Columnist Jon Ralston: Second chance at drawing maps
Friday, June 8, 2001 | 5 a.m.
Jon Ralston hosts the public affairs program "Face to Face" on Las Vegas ONE and also publishes the Ralston Report. His column for the Sun appears on Sundays and Wednesdays. Ralston can be reached at 870-7997 or by e-mail at ralston@vegas.com
GOV. KENNY GUINN smartly is keeping the special session simple. But the politics are extraordinarily complex -- in fact they cut 69 different ways.
Or is it only 63?
The governor is calling lawmakers, who fumbled, stumbled and then crumbled at the end of the 120 days, back on Thursday to finish the constitutionally mandated task of reapportionment and redistricting, to ratify bills they passed after a midnight deadline when they pulled a shameless ploy to extend the session by an hour and to approve any languishing budget bills.
That's cut and dried.
But what isn't so obvious is that the session has given Assembly Speaker Richard Perkins a second chance to negotiate with the masterful Senate Majority Leader Bill Raggio on drawing the state's political lines. And while Perkins was stymied in his first attempt -- probably ceding too quickly to Raggio's desire to expand the Legislature from 63 to 69 members -- this now has become an object lesson: "Fool me once, shame on you; fool me twice, shame on me."
Perkins now has a second chance and this time Raggio can't hold bills hostage, can't screw down his party or caucus members and must face the prospect of Southern Nevadans bolting as they are pummeled for allowing Sir Bill of Reno to get his way again.
Oh, the public couldn't give a whit about the arcane process whereby politicians try to ensure the perpetuation of themselves and their allies by manufacturing favorable districts. But from a partisan standpoint, this is critical. And in the long run, how reapportionment and redistricting plays out could determine the power brokers in Nevada for the next decade.

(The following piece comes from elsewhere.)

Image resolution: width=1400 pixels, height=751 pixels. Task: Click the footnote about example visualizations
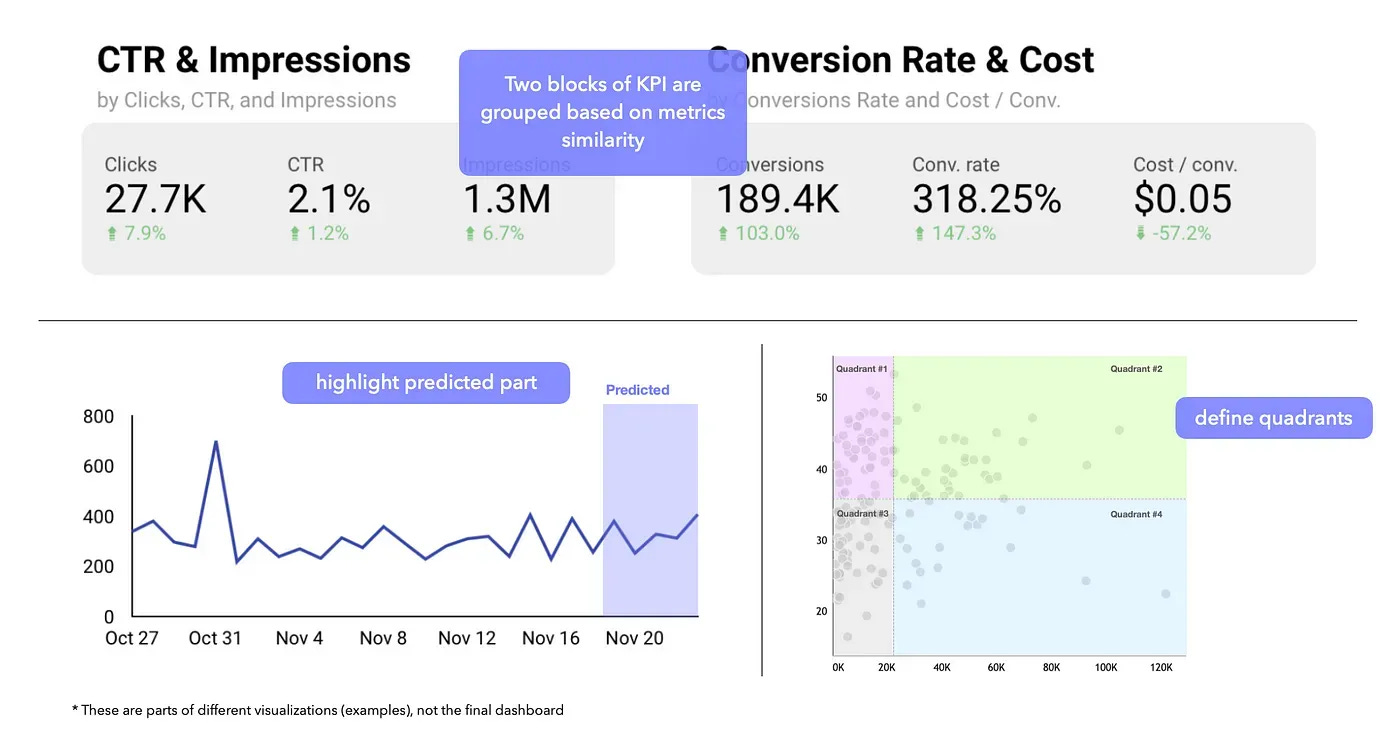(x=317, y=710)
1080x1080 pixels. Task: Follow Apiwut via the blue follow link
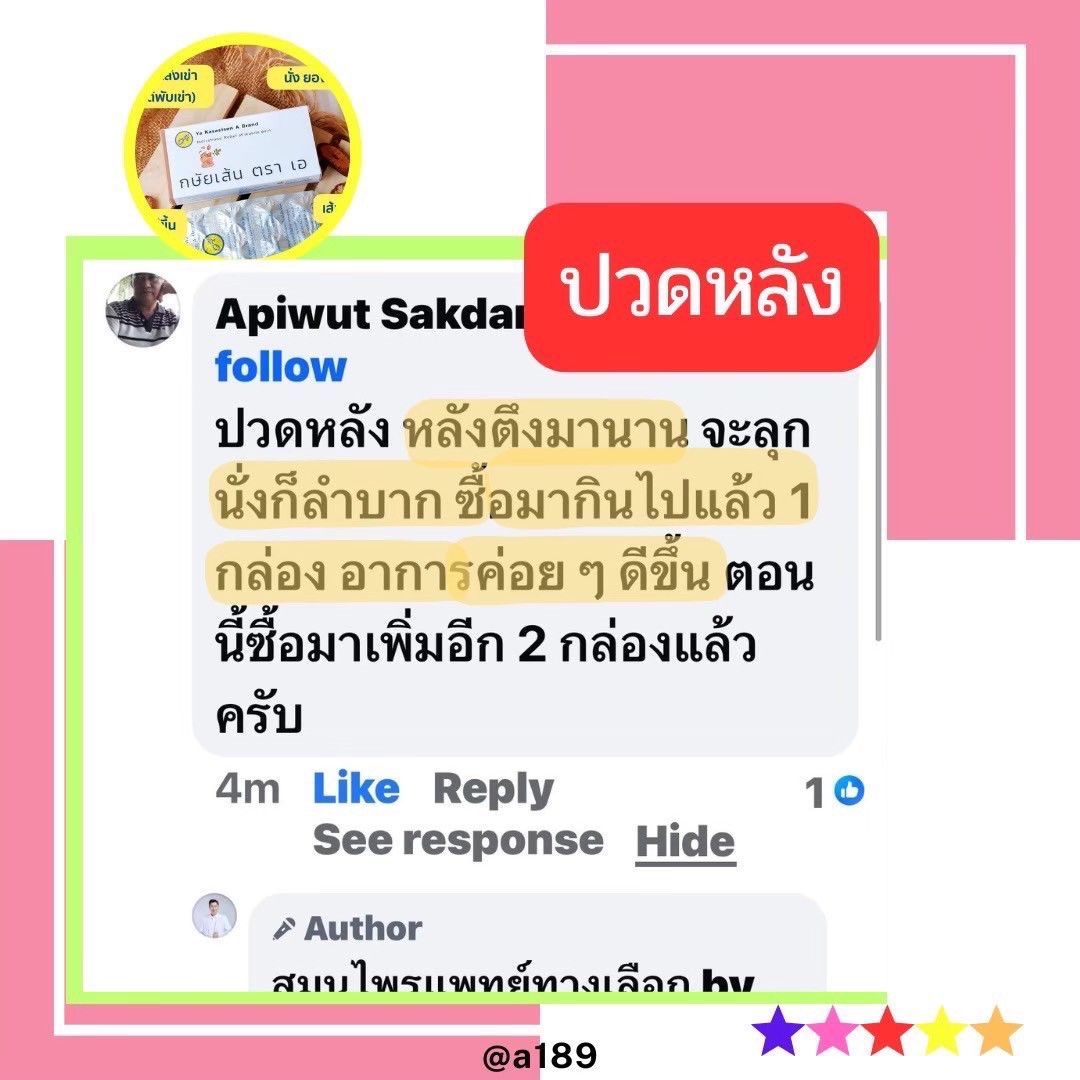pos(281,366)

Perkins gave Raggio what he wanted most -- the expanded Legislature -- in the expectation that he could get what he needed in the 3rd Congressional District. After all, the expansion doesn't really hurt Southern Nevada or the Democrats, except that it allows senior northern and rural Republicans to keep their seats. But making it likely that a Democrat (probably Clark County Commissioner Dario Herrera) gets elected to a congressional seat and keeps it -- that's a prize worth expanding the Legislature for.
But once Perkins gave on the expansion, Raggio tried to roll him -- as he has done to many foes at the end of so many sessions. Or was it that the Senate's major-domo couldn't get his caucus to come along, as he struggled to do all session, as too many members wanted to protect state Sen. Jon Porter's congressional ambitions?
And when Perkins held firm in the last 24 hours -- refusing to give in to an even registration in the new district -- the GOP effort to create a district for Porter caused the special session to become inevitable.
Indeed, the most ironic aspect of this week's special session is that it was called because of Porter and now the incipient congressional candidate probably will lose the most. Perkins cannot go home without one of two things -- a status quo Legislature, that is one with 63 members -- or a congressional district heavily slanted toward the Democrats.
Raggio can spin all he wants that an evenly divided state means an evenly split (in registration) district. But that doesn't take into account greater GOP turnout, performance and growth patterns in the area and other political minutiae that only the legislative cartographers understand.
When we last left the Gang of 63 dithering in Carson City, the Democrats wanted an 8,500-voter advantage and the Republicans would have settled for a slight Democratic advantage in the new congressional district, maybe 500 voters. But now all bets are off -- and Perkins may well ask for more than 8,500 voters if Raggio still wants the expansion.
Perkins knows that Southern Nevada senators will feel the heat on the expansion now. And some Republican lawmakers who felt they had a gun to their head brandished by Raggio during the session may feel the rhetorical bullets from the media could do more damage.
They've already started negotiating, of course. If they wait for the not-so-special session to start Thursday, they may never leave again. So they will try to get the deal done before the session starts -- it's gone from legislative backrooms to different backrooms -- and then just rubber-stamp the deal, pass the bills in limbo and go home.
That would be just fine with Guinn, who wants them to get in and get out as quickly as possible. In that, the Gang of 63 well knows, the governor and the public are on the same page.